| Issue date: Dec 26, 1999
Should you save
those special quarters?
I
confess: My change purse has been overloaded for weeks. Every
time I get my hands on one of those new state-themed quarters, I
hoard it. For a variety of reasons -- they're new, they're different,
maybe they'll be valuable someday -- I decided it wasn't smart to
spend them. But my husband, who wanted a couple to buy a newspaper,
thought I was insane. So I decided to get the real scoop.
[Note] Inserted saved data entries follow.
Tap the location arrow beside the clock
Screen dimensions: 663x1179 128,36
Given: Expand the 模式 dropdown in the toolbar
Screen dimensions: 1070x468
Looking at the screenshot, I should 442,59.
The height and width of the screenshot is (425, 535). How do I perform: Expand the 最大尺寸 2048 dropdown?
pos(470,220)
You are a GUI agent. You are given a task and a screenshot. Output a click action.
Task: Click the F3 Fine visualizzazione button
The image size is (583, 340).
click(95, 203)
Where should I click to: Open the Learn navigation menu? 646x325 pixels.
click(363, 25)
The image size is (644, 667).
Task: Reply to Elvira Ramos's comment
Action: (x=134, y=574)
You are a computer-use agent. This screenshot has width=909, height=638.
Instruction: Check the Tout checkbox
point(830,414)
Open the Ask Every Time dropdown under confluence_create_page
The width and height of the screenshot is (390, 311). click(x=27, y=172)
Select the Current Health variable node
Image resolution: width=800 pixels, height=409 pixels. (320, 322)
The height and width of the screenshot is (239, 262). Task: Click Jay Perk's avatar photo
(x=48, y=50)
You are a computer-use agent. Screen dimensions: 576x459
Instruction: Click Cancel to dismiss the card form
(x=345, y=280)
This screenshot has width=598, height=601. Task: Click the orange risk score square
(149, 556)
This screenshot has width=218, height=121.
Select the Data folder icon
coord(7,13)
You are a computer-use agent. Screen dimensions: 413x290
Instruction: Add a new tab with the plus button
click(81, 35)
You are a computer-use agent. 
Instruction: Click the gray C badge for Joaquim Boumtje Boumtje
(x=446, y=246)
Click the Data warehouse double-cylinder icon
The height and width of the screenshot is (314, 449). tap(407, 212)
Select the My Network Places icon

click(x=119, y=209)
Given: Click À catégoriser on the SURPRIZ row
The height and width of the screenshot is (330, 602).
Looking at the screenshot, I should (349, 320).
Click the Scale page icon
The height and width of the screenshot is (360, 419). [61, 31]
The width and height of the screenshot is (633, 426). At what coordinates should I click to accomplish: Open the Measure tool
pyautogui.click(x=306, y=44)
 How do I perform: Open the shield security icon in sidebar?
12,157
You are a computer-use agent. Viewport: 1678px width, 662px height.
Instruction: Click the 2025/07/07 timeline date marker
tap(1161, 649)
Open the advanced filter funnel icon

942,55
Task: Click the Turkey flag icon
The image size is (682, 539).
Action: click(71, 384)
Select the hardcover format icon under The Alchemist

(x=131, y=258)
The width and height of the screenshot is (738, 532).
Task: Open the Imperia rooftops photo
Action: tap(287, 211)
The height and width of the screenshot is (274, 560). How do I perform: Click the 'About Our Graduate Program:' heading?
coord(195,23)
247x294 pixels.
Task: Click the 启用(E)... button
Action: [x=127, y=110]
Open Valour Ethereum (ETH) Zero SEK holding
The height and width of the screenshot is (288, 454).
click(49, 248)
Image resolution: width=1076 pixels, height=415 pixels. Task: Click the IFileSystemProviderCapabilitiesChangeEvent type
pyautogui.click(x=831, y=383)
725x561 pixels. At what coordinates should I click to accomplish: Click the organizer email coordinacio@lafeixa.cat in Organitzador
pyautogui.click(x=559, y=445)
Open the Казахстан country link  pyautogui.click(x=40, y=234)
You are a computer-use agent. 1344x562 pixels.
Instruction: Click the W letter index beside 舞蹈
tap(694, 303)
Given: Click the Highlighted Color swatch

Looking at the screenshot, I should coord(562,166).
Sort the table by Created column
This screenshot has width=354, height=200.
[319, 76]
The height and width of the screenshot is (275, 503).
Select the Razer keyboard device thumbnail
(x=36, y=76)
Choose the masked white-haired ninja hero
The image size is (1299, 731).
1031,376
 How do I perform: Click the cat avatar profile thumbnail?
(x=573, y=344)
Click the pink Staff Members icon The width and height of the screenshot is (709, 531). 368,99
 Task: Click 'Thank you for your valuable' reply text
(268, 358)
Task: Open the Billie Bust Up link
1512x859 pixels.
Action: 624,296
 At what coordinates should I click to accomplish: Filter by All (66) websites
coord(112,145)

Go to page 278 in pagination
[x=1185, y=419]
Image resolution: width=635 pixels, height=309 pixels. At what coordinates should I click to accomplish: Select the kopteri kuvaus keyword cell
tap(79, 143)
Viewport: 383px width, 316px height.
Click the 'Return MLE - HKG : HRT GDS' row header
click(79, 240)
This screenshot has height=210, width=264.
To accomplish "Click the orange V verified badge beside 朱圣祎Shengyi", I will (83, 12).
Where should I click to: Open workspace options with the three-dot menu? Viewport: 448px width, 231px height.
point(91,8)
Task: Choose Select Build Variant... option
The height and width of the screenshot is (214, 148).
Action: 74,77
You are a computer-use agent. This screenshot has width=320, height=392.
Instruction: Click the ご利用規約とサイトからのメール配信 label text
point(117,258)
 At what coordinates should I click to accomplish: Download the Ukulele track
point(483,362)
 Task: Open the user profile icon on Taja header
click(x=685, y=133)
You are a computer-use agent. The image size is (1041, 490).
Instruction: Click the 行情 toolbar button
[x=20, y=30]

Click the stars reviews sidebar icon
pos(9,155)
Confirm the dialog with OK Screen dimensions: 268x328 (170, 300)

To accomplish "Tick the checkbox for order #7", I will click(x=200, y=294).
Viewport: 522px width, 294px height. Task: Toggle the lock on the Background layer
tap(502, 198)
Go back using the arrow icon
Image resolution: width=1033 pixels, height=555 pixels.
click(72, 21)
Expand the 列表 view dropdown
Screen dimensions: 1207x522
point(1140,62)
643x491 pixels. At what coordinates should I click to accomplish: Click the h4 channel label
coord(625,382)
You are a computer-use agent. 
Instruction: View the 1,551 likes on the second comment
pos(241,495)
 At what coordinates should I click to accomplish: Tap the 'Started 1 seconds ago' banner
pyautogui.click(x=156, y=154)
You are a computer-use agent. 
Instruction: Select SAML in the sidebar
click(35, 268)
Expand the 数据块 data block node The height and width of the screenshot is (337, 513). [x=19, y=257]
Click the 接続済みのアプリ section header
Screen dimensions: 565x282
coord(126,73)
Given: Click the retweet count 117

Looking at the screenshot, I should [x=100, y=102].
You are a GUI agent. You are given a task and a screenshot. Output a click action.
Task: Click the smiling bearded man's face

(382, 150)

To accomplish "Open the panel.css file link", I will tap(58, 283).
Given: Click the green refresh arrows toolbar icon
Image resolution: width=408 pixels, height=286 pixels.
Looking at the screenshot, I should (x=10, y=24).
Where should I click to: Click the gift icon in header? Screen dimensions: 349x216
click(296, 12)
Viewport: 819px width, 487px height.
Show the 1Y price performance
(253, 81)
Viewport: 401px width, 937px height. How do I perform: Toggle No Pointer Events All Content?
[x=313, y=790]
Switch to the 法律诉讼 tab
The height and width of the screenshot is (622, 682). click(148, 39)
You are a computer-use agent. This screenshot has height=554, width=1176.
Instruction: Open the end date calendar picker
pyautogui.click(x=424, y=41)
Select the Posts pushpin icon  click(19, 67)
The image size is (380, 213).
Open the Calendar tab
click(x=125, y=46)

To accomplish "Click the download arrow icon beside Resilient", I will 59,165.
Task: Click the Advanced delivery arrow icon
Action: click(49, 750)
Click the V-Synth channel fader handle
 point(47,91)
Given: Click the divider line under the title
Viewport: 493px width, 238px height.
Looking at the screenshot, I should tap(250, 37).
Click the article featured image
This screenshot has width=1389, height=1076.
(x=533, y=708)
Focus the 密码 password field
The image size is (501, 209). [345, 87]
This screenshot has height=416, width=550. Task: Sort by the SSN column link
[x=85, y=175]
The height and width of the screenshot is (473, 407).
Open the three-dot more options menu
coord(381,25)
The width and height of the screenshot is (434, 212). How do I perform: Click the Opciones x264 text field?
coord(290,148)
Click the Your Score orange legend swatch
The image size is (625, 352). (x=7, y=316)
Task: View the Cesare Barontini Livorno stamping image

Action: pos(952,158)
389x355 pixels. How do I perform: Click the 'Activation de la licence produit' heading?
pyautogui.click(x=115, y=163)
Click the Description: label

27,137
Turns out the truth is somewhere in between. The U.S. Mint is producing
at least 700 million of each quarter (in the order in which the
states joined the union; Delaware, Pennsylvania, New Jersey, Georgia
and Connecticut arrived this year). That's a large enough number
that the American Numismatic Association, a coin collectors' group,
doubts they'll ever rise greatly in value, says spokesman Steve
Bobbitt. Collect them if you like them, he says; "if they increase
in value, it's a bonus."
Still, the coins are vanishing. In a typical year, 1.25 billion
quarters are minted; this year, because of hoarding, 3.5 billion.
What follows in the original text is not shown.